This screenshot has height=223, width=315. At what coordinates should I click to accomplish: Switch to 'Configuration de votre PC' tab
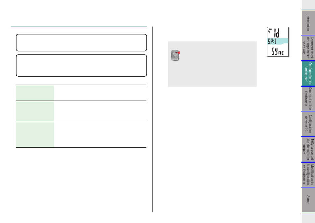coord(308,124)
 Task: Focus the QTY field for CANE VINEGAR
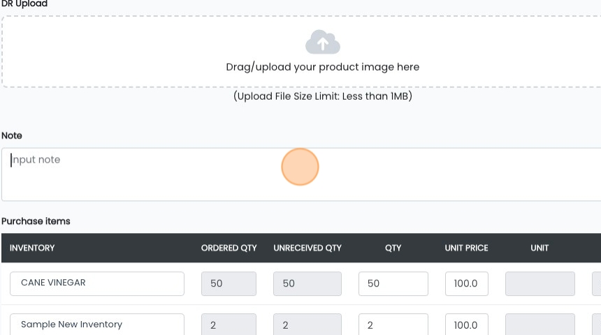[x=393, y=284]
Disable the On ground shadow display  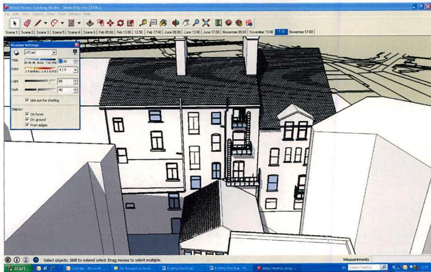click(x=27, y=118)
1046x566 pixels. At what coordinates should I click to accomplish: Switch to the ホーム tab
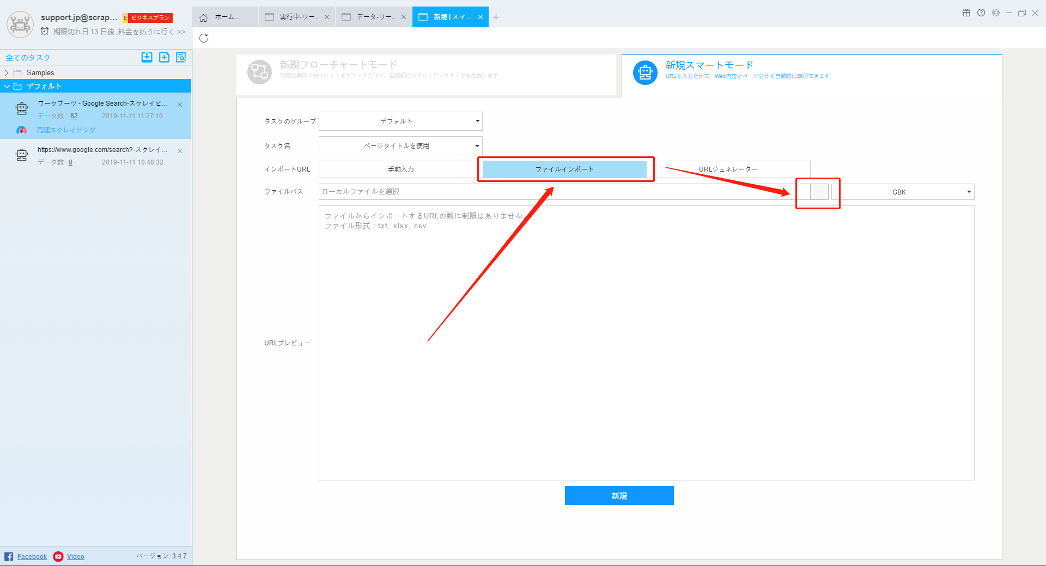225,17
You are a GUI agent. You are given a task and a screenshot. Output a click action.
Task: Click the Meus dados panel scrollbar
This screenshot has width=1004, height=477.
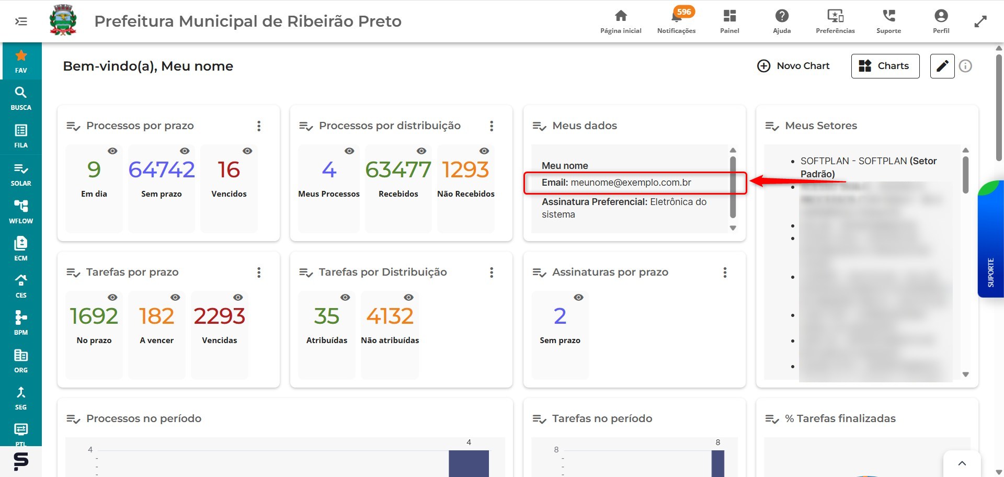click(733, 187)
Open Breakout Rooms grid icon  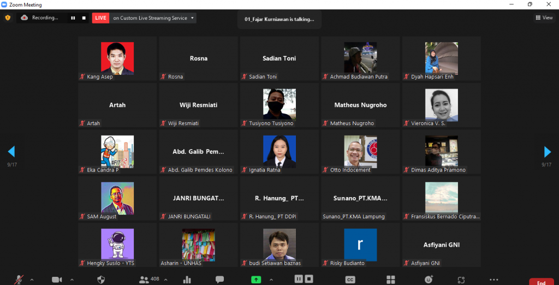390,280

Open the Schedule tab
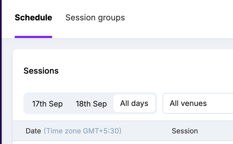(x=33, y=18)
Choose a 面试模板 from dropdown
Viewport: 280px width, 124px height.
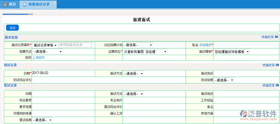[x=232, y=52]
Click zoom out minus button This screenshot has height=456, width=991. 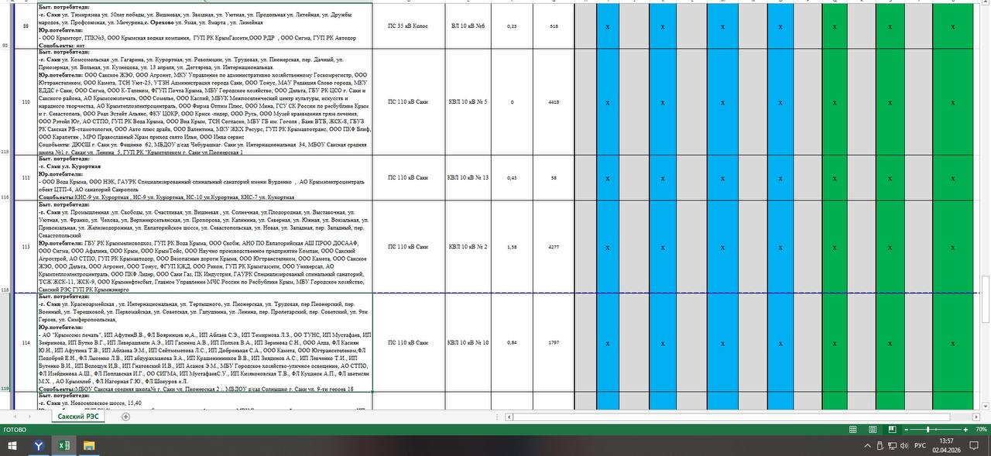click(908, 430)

...

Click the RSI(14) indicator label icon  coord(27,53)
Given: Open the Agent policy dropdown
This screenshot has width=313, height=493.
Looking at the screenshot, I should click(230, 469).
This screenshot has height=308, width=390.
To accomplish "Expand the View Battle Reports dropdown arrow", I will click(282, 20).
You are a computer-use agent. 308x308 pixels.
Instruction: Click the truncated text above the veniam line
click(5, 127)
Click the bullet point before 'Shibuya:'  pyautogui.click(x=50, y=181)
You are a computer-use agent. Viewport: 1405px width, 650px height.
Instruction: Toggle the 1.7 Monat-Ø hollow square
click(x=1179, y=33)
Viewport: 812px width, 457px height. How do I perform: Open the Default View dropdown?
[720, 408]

---

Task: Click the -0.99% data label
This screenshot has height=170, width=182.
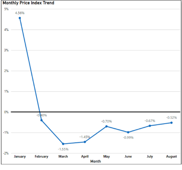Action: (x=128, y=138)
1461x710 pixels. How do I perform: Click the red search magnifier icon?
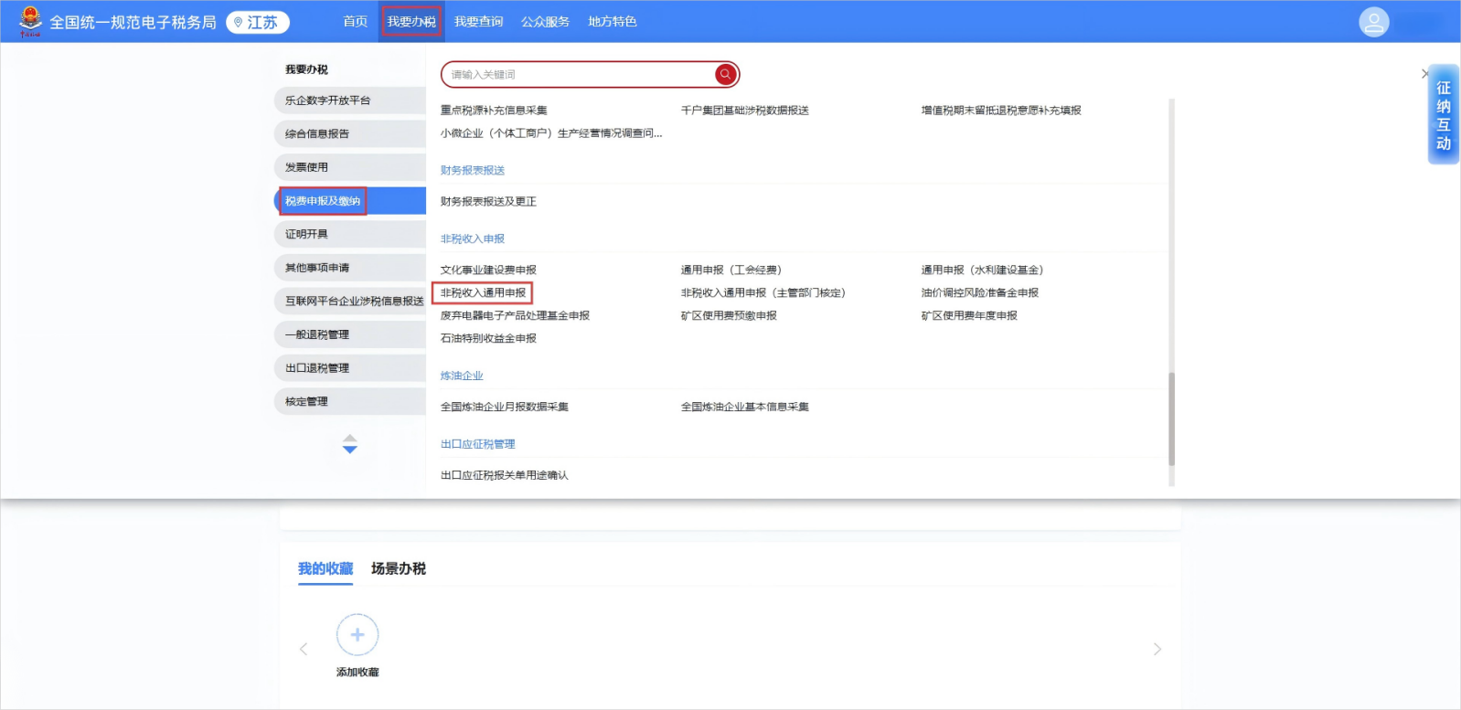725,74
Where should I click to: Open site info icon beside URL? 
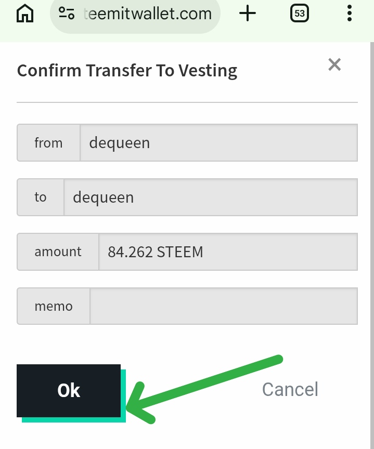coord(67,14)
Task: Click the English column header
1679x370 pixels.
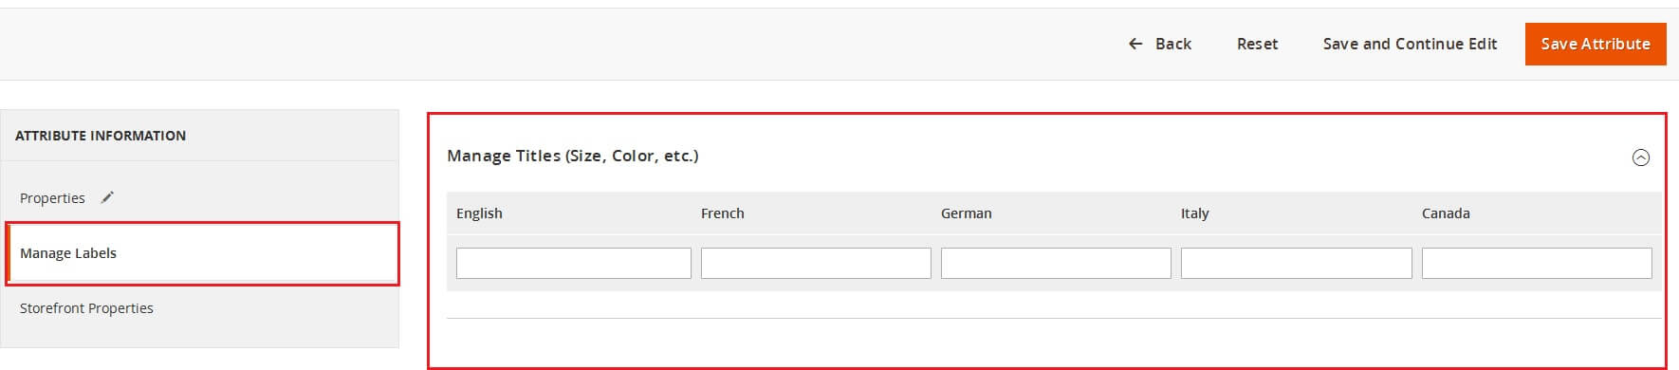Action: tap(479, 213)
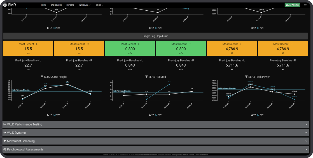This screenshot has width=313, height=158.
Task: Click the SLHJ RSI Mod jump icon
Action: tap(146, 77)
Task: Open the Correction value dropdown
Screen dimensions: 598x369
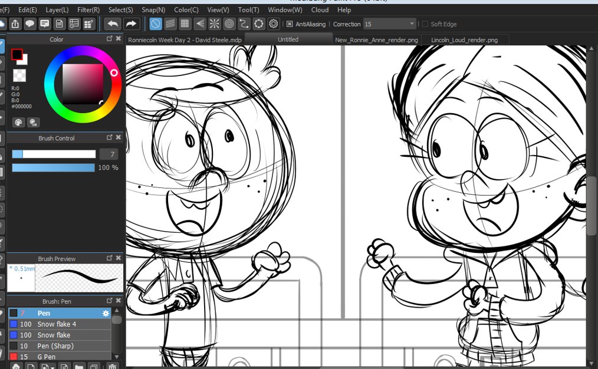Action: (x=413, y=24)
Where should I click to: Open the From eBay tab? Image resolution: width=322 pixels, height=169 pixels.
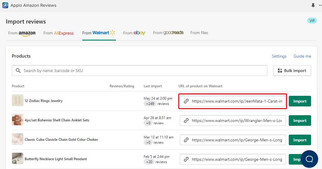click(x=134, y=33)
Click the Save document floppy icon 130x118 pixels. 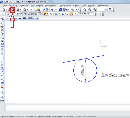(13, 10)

▶ [WORK TO COMPLETE]: Reproduce the lines above beginning at the line that contains "This screenshot has height=170, width=182." and ending at the line that contains "Task: Click the English column header". No pictures.

▶ [ANSWER TO THIS TASK]:
This screenshot has height=170, width=182.
Action: (x=128, y=138)
1461x710 pixels. How do I perform: Click the red search magnifier icon?
725,74
Where should I click to: Open site info icon beside URL? 
coord(67,14)
Task: Click the English column header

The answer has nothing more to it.